While there’s been a dispute online about the number of new agents the IRS will hire — a May 2021 report from the Treasury Department put that figure at around 87,000 — the agency hasn’t officially disclosed its plans.

What is clear, however, is the IRS wants more workers to bolster tax compliance to bring in more revenue.  To help achieve this goal, the agency is looking for Criminal Investigation (CI) special agents.  

CI is the law enforcement branch of the agency.  Its special agents, apparently, must be really willing to bring the hammer down on suspected tax cheats.  

Consider this CI special agent job posting, which under the category of “major duties” lists, “Carry a firearm and be willing to use deadly force, if necessary.” 

(Note: It appears the IRS has removed that “deadly force” requirement from its “major duties,” but not before someone got a screenshot and posted it to Twitter.)

For those, like Rep. Lauren Boebert (R-CO), who believe that federal income tax is theft, this is a shot across the bow.

“This bill has new IRS agents and they are armed, and the job description tells them that they need to be required to carry a firearm and expect to use deadly force if necessary,” Boebert said on Twitter.

“Excessive taxation is theft. You are using the power of the federal government for armed robbery on the taxpayers,” she continued.

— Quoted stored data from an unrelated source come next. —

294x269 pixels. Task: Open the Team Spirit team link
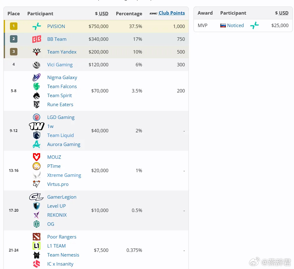59,96
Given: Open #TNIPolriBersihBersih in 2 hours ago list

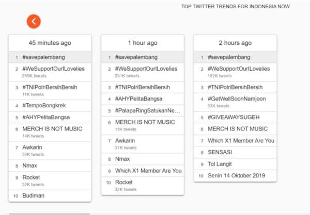Looking at the screenshot, I should click(x=235, y=87).
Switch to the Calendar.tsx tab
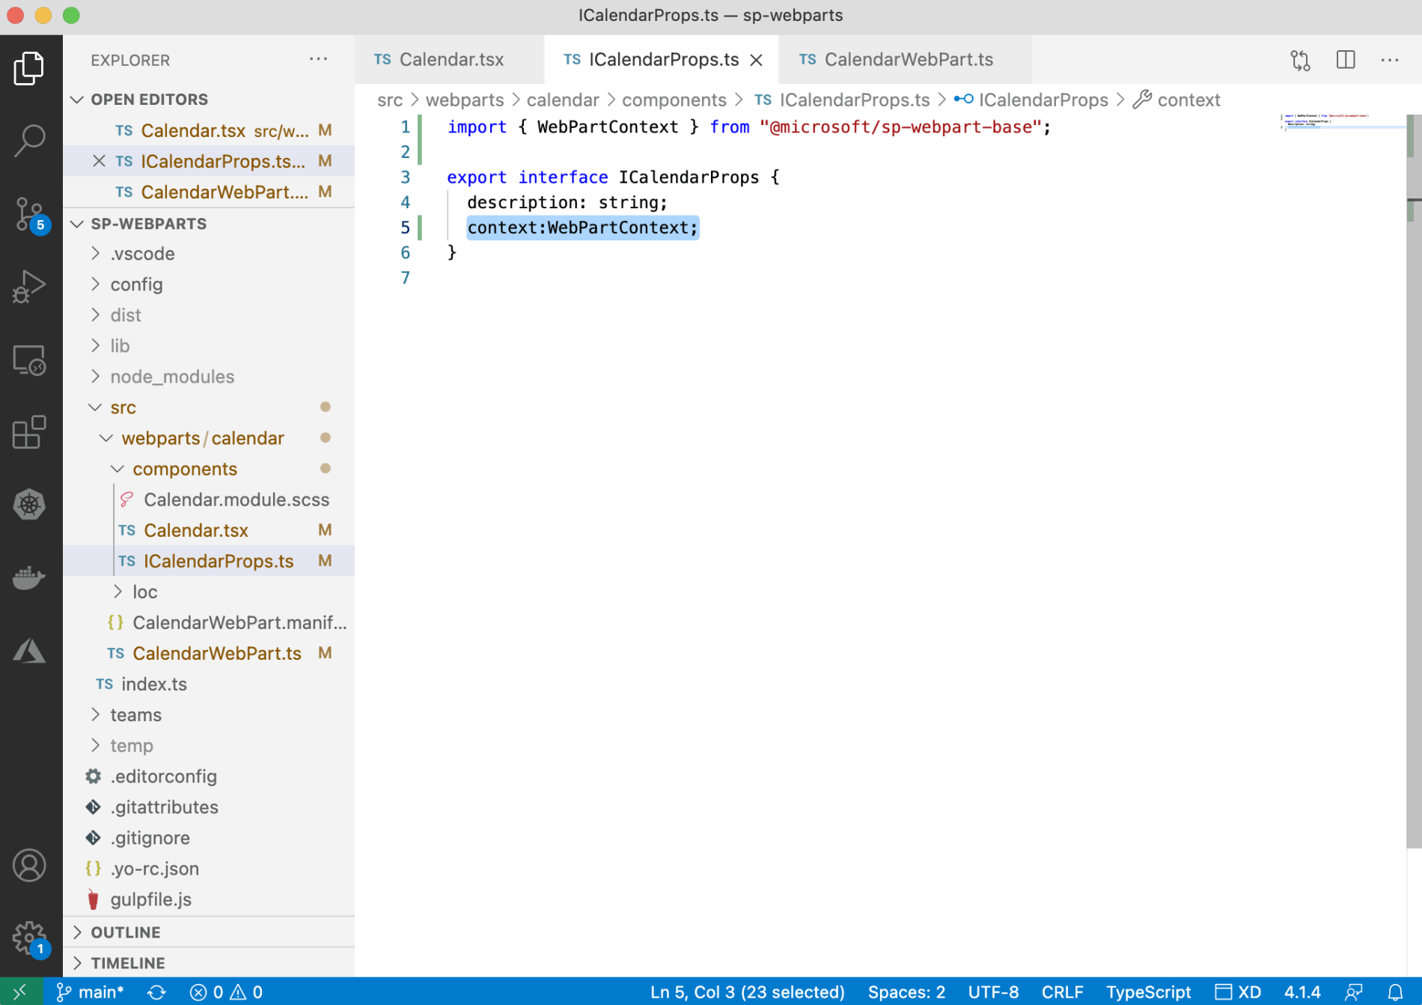The width and height of the screenshot is (1422, 1005). point(451,60)
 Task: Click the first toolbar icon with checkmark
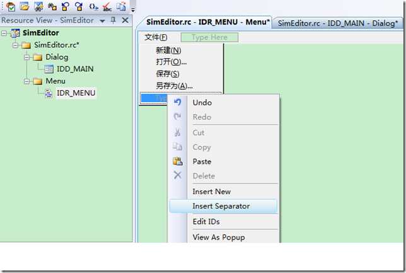[x=11, y=6]
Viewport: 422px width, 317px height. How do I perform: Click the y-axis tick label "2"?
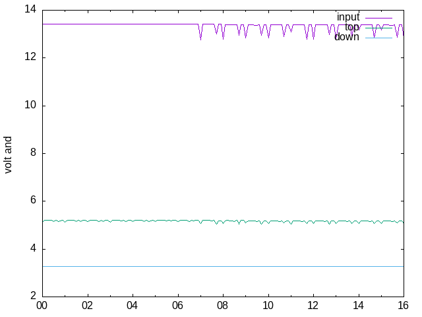33,297
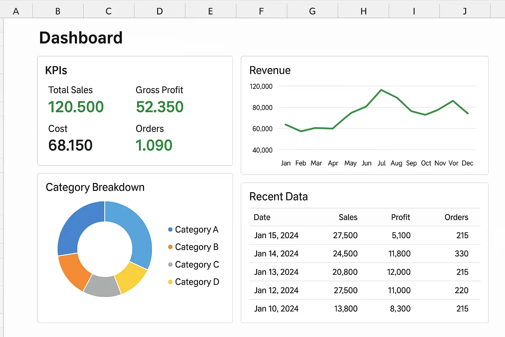Viewport: 505px width, 337px height.
Task: Click the Jul label on revenue chart
Action: [x=381, y=163]
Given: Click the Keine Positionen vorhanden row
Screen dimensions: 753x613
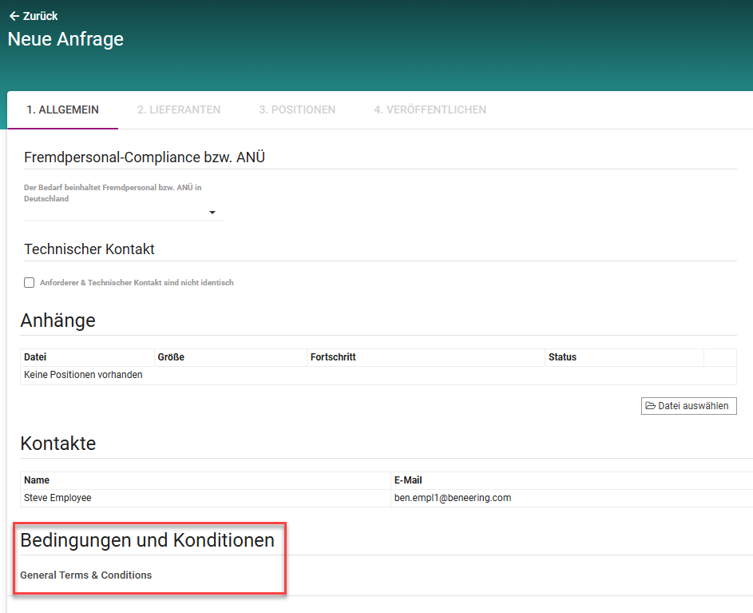Looking at the screenshot, I should click(x=83, y=375).
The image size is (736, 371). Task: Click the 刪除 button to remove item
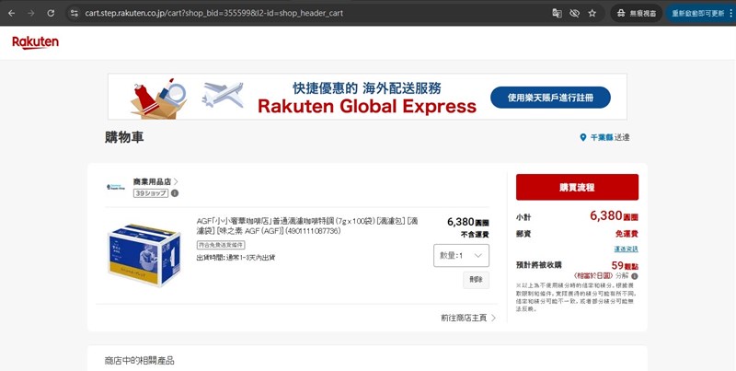(x=476, y=280)

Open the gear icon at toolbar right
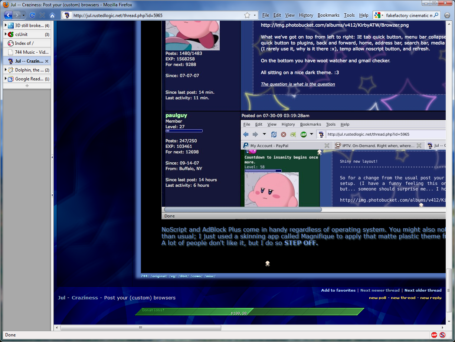pyautogui.click(x=447, y=15)
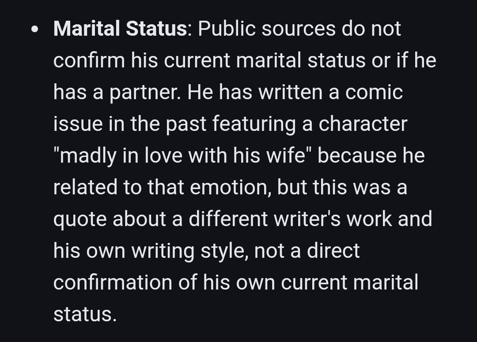Click the bold "Marital Status" heading
The height and width of the screenshot is (342, 477).
[120, 29]
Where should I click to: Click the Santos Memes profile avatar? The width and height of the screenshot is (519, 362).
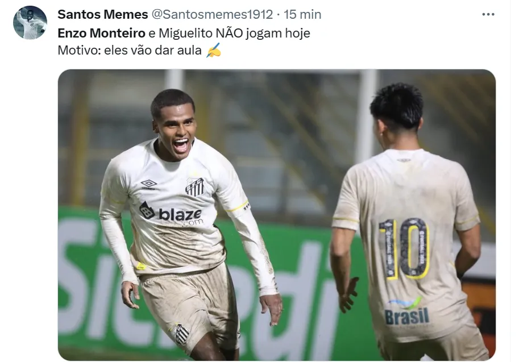click(30, 23)
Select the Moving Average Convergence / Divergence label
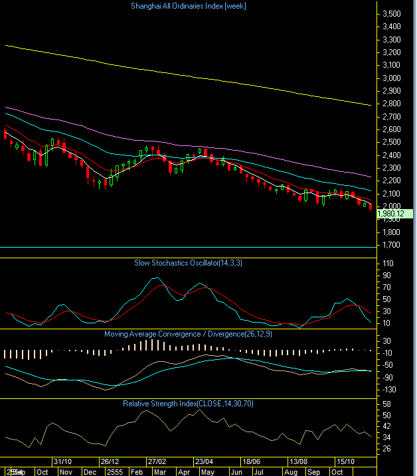417x476 pixels. (x=188, y=333)
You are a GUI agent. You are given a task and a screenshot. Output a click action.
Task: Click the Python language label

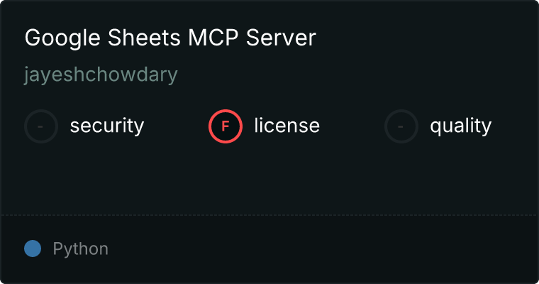(80, 249)
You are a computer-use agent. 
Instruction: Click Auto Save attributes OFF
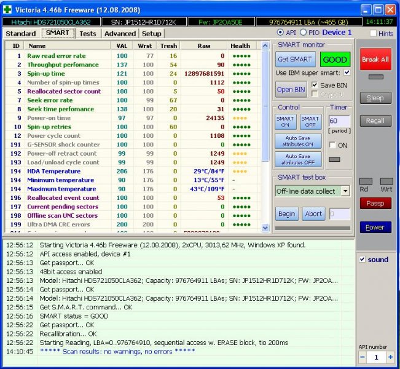(x=298, y=159)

Sen. Ted Cruz (R-TX) was also critical of the plan to swell the ranks of the IRS.

“Democrats want to make the IRS larger than the Pentagon, the State Department, the FBI, and the Border Patrol combined,” he Tweeted. “That’s a terrible idea. We should abolish the IRS!”

Given that our national debt is over $30 trillion, it’s highly unlikely that lawmakers on either side of the aisle will vote to defund, let alone, abolish the IRS.

That said, do IRS agents really need to be armed? Isn’t there an easier way — a less menacing way — to ensure compliance by simplifying the tax code, say, via a flat tax?